Algunas zonas del interior del edificio daban más miedo que su parte externa. Encontré escaleras de servicio en desuso que guardaban en sus descansillos muebles antiguos; salas repletas de objetos destinados para el estudio del sonidos, y frases escritas en puertas ocultas.
Y, con todo eso, tenía que ir cada mañana a trabajar.
Un día, mis compañeros y yo nos colamos en esas dos plantas aún deshabitadas. Recorrimos los largos pasillos y entramos en varias habitaciones. En algunas de ellas encontramos camas todavía vestidas y dibujos infantiles adornando las paredes. En otras, peluches y juguetes. Íbamos sacando fotografías y vídeos con nuestros teléfonos móviles para enseñarlas después a los asustadizos que no se habían atrevido a acompañarnos. Durante la visita no sucedió nada extraño, pero no podíamos evitar que nos acompañaran los nervios y las risitas intranquilas durante el recorrido. Solo después, cuando vimos las fotografías, encontramos la imagen de un niño en una de ellas: Fernandito.
Las leyendas sobre los antiguos habitantes de aquella enorme casona no paraban de repetirse y me di cuenta de que me estaban buscando. Poco a poco empezó a crecer dentro de mi cabeza una historia repleta de personajes. Por un lado, los niños que habían vivido antes en la residencia y eran propietarios de aquellos dibujos y juguetes que habíamos encontrado en los dormitorios. Por otro, un grupo de jóvenes en tratamiento psiquiátrico rechazados por la sociedad. Todos ellos ficticios.
Decidí convertir el edificio en clínica y empecé a recorrerlo para conocer cada uno de sus rincones. Cada día, cuando acababa mi jornada laboral, salía por un ala diferente descubriendo así nuevos pasillos y salas. Durante el camino de regreso a casa, no podía evitar que mi cabeza fuera urdiendo tramas y escenas que, en cuanto llegaba a mi despacho, tecleaba en el ordenador. Más de una vez me pasé de parada de metro.
Esta novela mezcla dos mundos: el de jóvenes actuales con trastornos mentales, y el de menores, de una época anterior, con discapacidad auditiva; todos ellos marginados por ser diferentes. Ese es su punto de unión. Nos permite conocer de cerca la singularidad de distintas patologías mentales a través de un grupo de chicos y chicas con adicciones, obsesiones y dependencias emocionales que no pueden gestionar sin ayuda profesional, y tomamos de la mano a dos pequeños niños sordos que fueron abandonados por sus familias y criados dentro de la residencia.
La historia transcurre en dos tiempos distintos que se unen a través de un personaje: Alma. Ella es la única que parece ver a esos dos niños que deambulan por algunos rincones de la clínica. Durante toda la novela juego con la idea de que únicamente existan en su cabeza, incluso ella misma duda en alguna ocasión.
He disfrutado mucho durante el proceso de escritura de No oigo a los niños jugar, supongo que por estar inmersa diariamente en los diferentes escenarios que describo en ella. Decidí utilizar distintas voces para lograr una sugestión constante durante su lectura. Así, en los capítulos donde nos encontramos en la clínica junto a los adolescentes ingresados en ella, es Alma, una joven de 17 años, quien nos muestra en primera persona sus percepciones sobre sí misma, sus compañeros, y todo lo que la rodea, incluidos esos dos niños. En otros momentos, es uno de esos pequeños quien, hablando directamente con el otro, nos permite conocer su propia historia y la de otros personajes claves para el desarrollo de la trama.
En cada una de mis novelas he puesto toda mi ilusión y mis ganas para intentar sorprender a lectores y lectoras. En esta he querido, además, complacer a esos personajes que iban surgiendo en mi cabeza y me pedían a gritos dentro de ella que escribiera su historia.
A partir de ahora, la novela es tanto suya como vuestra.

[Entradas de datos recopiladas]
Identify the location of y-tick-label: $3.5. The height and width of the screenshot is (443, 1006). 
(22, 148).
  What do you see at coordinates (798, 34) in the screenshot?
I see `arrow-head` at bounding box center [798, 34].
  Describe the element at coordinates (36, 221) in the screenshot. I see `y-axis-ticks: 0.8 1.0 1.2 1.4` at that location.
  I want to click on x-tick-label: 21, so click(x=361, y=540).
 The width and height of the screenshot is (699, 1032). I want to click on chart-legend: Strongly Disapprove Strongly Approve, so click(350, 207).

**Qué harás:**
Responde, por favor, estas preguntas sobre el texto de arriba acerca de la novela No oigo a los niños jugar:
1. ¿Qué se encontró en una de las fotografías al verlas después de la visita?
2. ¿Qué edad tiene Alma?
3. ¿Qué le ocurrió más de una vez en el metro?

**Resultado de la tarea:**
1. La imagen de un niño: Fernandito.
2. 17 años.
3. Se pasó de parada.